Remember... Dreams Come True was a display of fireworks at Disneyland commemorating the 50th anniversary of the park. The show featured fireworks, lower level pyrotechnics, isopar flame effects, projection mapping, lasers, searchlights and lighting set to the soundtracks of some of Disneyland's rides and shows. 

The show was produced by Walt Disney Creative Entertainment and directed by then Vice President of Parades and Spectaculars Steve Davison and fireworks' designer Eric Tucker.

The show went on hiatus November 2, 2014 to make way for the integration of a new fireworks system, and for "Disneyland's Diamond Celebration," which included the return of Fantasy in the Sky and the new Disneyland Forever fireworks. The show returned from this hiatus on February 3, 2017. The fireworks show went on another hiatus on April 7, 2018, to accommodate Pixar Fest and its Together Forever fireworks. The show returned from this hiatus on September 7, 2018, featuring the searchlights and projection technology developed for Disneyland Forever. In November 2018, it was announced that a new fireworks show titled Mickey's Mix Magic would replace it and open at Disneyland on January 18, 2019.

Show summary

Opening
Introduction - The introduction is provided by Julie Andrews. Andrews tells the audience about the importance of magic of Disneyland and the beauty of dreams, and introduces the "Wishes" fanfare and show's theme.

■ **STATED TASK A**
In the entries, rewrite the lines from the line with "Given: Click the Header Color paintbrush icon" to the line with "(x=42, y=37)", replacing "paintbrush" with "brush" and leaving everything else as it is.
The passage about the fireworks show and the entries that come after it are unrelated material.

(Entries on locating words and elements)
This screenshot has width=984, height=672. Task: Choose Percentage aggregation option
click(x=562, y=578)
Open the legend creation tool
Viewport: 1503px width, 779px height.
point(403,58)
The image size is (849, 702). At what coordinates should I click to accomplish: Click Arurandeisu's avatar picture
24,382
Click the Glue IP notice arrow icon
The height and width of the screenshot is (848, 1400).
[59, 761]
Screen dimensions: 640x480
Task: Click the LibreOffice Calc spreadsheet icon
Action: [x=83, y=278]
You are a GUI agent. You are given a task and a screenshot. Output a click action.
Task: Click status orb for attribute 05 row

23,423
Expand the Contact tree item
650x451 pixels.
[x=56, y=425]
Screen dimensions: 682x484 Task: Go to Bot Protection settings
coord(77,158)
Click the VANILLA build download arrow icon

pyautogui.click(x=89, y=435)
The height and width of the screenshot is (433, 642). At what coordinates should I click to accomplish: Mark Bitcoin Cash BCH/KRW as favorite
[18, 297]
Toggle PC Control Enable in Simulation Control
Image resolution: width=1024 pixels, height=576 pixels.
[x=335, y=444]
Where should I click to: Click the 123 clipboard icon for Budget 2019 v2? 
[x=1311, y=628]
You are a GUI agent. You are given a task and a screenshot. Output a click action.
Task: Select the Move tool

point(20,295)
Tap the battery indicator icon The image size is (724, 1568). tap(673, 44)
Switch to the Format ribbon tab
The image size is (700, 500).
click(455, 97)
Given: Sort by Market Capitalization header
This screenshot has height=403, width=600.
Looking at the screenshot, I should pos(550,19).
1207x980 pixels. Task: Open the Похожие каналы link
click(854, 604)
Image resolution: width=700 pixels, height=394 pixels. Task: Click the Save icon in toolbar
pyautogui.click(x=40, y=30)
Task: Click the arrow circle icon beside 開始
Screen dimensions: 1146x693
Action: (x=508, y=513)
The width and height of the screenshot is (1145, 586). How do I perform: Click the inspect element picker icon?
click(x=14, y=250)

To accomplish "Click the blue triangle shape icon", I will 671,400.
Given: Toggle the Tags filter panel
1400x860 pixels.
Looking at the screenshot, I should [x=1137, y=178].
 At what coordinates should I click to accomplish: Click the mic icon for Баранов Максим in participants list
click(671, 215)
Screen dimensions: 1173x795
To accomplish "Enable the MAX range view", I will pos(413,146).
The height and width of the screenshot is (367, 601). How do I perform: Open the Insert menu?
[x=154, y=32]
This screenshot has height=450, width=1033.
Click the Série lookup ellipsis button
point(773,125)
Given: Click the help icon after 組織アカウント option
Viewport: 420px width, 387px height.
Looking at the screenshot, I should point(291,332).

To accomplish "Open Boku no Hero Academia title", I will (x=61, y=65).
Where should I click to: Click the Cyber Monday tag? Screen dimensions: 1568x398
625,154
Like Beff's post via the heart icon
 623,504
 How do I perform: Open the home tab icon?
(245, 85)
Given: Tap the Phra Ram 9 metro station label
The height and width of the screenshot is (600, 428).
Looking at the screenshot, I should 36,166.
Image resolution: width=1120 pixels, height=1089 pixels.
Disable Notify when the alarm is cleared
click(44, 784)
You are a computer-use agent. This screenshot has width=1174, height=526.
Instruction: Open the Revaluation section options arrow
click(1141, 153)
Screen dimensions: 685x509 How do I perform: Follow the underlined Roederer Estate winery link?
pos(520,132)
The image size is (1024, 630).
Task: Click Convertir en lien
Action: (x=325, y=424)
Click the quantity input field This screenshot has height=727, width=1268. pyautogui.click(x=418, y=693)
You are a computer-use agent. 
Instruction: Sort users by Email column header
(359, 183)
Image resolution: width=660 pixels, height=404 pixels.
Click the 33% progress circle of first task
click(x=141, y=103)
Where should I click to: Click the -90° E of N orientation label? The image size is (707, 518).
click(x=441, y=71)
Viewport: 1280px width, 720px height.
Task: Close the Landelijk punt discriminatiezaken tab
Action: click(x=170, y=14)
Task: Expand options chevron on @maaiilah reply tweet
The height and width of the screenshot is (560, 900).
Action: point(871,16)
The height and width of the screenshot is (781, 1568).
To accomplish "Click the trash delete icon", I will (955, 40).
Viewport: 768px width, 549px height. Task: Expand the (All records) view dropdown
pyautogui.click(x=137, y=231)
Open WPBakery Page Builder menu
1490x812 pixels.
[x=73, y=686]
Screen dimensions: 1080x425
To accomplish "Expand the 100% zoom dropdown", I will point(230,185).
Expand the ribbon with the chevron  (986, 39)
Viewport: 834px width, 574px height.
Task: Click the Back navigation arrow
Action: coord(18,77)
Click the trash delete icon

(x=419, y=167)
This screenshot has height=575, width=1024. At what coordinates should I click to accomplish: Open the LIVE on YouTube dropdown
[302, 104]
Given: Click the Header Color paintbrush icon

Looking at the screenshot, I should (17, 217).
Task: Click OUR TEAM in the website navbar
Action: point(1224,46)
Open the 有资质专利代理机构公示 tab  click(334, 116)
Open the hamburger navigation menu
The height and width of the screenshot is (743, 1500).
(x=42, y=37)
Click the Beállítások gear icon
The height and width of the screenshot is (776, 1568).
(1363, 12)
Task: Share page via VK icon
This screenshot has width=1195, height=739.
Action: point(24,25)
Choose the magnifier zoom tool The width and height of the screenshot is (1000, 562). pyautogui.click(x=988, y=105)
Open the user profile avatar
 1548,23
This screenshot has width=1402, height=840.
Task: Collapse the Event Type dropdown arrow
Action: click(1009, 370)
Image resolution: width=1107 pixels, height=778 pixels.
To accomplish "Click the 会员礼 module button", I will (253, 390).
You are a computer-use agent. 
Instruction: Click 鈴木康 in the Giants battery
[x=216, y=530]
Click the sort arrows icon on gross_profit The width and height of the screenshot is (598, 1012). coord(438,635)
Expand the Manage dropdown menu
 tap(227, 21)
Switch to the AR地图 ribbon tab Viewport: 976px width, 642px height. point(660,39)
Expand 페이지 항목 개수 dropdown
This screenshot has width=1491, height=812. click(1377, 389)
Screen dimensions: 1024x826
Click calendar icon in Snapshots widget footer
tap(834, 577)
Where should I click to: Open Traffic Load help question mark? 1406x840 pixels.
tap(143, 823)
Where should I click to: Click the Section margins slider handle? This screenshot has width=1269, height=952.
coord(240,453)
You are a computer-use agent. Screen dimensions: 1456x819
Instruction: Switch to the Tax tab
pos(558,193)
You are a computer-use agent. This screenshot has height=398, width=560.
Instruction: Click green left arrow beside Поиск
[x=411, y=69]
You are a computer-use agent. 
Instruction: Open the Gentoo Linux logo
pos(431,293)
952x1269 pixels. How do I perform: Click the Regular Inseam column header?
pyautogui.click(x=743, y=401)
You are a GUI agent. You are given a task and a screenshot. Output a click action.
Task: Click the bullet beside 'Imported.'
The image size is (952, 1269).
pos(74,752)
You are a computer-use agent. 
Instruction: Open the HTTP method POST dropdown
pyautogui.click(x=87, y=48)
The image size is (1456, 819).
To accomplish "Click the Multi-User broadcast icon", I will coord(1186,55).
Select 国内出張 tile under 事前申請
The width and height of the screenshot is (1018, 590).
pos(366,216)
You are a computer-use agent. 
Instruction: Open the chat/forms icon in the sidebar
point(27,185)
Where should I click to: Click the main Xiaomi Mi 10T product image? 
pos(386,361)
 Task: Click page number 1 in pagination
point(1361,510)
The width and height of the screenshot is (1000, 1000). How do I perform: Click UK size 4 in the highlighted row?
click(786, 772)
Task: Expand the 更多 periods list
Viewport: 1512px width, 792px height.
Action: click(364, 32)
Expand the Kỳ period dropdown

■ **STATED TASK B**
Reproduce word for word the part of the passage on the fireworks show from "The show was" to "January 18, 2019.".

■ **EXPECTED OUTPUT A**
Given: Click the Header Color brush icon

Looking at the screenshot, I should (17, 217).
Task: Click OUR TEAM in the website navbar
Action: point(1224,46)
Open the 有资质专利代理机构公示 tab  click(334, 116)
Open the hamburger navigation menu
The height and width of the screenshot is (743, 1500).
(x=42, y=37)

■ **EXPECTED OUTPUT B**
The show was produced by Walt Disney Creative Entertainment and directed by then Vice President of Parades and Spectaculars Steve Davison and fireworks' designer Eric Tucker.

The show went on hiatus November 2, 2014 to make way for the integration of a new fireworks system, and for "Disneyland's Diamond Celebration," which included the return of Fantasy in the Sky and the new Disneyland Forever fireworks. The show returned from this hiatus on February 3, 2017. The fireworks show went on another hiatus on April 7, 2018, to accommodate Pixar Fest and its Together Forever fireworks. The show returned from this hiatus on September 7, 2018, featuring the searchlights and projection technology developed for Disneyland Forever. In November 2018, it was announced that a new fireworks show titled Mickey's Mix Magic would replace it and open at Disneyland on January 18, 2019.